Per-user pricing is common, not universal. Two established systems price per library and are honest value for the libraries they target.

**Surpass** prices by collection size, not people - the Congregational plan is US$50 (source) - £38 | €44 | CA$70 | A$71 | NZ$87 a month billed annually (US$600 (source) - £450 | €522 | CA$834 | A$852 | NZ$1,038 a year) for up to 10,000 volumes, with multi-user access on every edition. It is a full ILS, and a fair price for a large church or school library that will use that depth.

**LibraryWorld** is US$540 (source) - £405 | €470 | CA$751 | A$767 | NZ$934 a year per library, all modules included, up to 50,000 records. Same shape: a real ILS, priced for a library big enough to need it.

Both are aimed at collections far larger than a few hundred books, so a small volunteer library pays for ceilings it will never reach. The full year-one arithmetic for every tool, seat charges and supplies included, is in [what library software really costs](/articles/what-library-software-really-costs).

## How Your Book Nest helps

Your Book Nest is a flat £45 | US$60 | €50 | CA$85 | A$85 | NZ$100 a year, with a free tier below it. Team sign-ins are included in that price: every volunteer gets their own sign-in to the shared library, added when they join and removed when they move on, with no per-seat, per-manager or per-terminal charge. Up to 20 sign-ins are included on both tiers - the free tier too - which is more rota than a village library runs.
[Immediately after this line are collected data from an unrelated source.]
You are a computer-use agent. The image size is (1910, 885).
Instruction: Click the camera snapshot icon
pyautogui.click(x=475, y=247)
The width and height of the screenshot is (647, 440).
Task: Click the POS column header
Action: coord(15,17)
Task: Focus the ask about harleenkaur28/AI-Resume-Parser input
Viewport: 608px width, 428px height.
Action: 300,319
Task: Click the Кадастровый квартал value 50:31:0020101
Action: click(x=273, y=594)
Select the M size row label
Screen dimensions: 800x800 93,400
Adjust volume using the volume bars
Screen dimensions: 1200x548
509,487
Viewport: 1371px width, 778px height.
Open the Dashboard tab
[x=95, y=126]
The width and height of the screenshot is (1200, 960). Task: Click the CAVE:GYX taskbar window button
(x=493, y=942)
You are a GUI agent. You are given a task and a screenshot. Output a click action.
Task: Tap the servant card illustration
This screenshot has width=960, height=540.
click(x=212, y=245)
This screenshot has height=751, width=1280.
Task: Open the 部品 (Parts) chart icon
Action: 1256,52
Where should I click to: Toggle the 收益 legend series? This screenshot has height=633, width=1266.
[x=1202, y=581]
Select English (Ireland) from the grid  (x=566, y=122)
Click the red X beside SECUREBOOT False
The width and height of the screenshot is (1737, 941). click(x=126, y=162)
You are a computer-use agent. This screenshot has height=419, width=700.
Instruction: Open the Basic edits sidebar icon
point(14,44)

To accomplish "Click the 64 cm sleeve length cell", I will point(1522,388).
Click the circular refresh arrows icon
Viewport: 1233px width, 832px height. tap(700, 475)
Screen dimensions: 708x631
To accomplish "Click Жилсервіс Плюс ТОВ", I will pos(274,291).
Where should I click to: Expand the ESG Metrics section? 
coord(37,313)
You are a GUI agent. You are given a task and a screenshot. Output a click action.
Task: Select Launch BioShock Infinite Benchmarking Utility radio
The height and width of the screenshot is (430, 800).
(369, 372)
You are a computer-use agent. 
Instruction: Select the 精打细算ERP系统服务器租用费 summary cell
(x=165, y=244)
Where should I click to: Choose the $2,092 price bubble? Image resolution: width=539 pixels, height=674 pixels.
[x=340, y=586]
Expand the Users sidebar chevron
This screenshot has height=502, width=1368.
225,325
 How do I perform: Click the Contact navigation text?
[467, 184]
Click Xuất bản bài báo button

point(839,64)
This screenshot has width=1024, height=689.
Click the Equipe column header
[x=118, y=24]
The bill does not change when the rota does.

There is no terminal to meter, either. It runs in the browser, so each volunteer signs in from their own phone - two helpers checking books out at once on a busy morning is just two phones, not a licensed second terminal.

Patrons can have read-only sign-ins too - a username and password the librarian sets up, so a patron can browse the catalogue and check their own loans and due dates from home - and those are included as well, not counted as seats.

The [home page is the demo](/) - open it with no account and no card, and see how lending works before deciding anything.

## Q&A

**Q: What is per-seat pricing in library software?**
A: Per-seat pricing charges for each person who can sign in to run the library - sometimes as an add-on per extra manager, sometimes as blocks of licences, sometimes per checkout terminal. The alternative is per-library pricing, where one price covers the whole team however many volunteers share the work.

**Q: Does Your Book Nest charge for extra volunteer sign-ins?**
A: No. Team sign-ins are part of the flat plan - up to 20 on the free and paid tiers alike - so each volunteer gets their own sign-in at no extra cost, and adding or removing a helper does not change the bill.

**Q: Is sharing one password a way around per-user charges?**
A: It avoids the charge but creates worse problems - when a volunteer leaves, the only way to lock them out is to change the password for everyone, and there is no record of who did what. Software priced per library removes the incentive to share credentials in the first place.

**Q: Do per-terminal charges count as per-user pricing?**
A: Effectively yes. Metering checkout terminals limits how many people can work at once, which is the same constraint as counting seats - it just lands when two volunteers try to check books out at the same time rather than when a new helper signs up.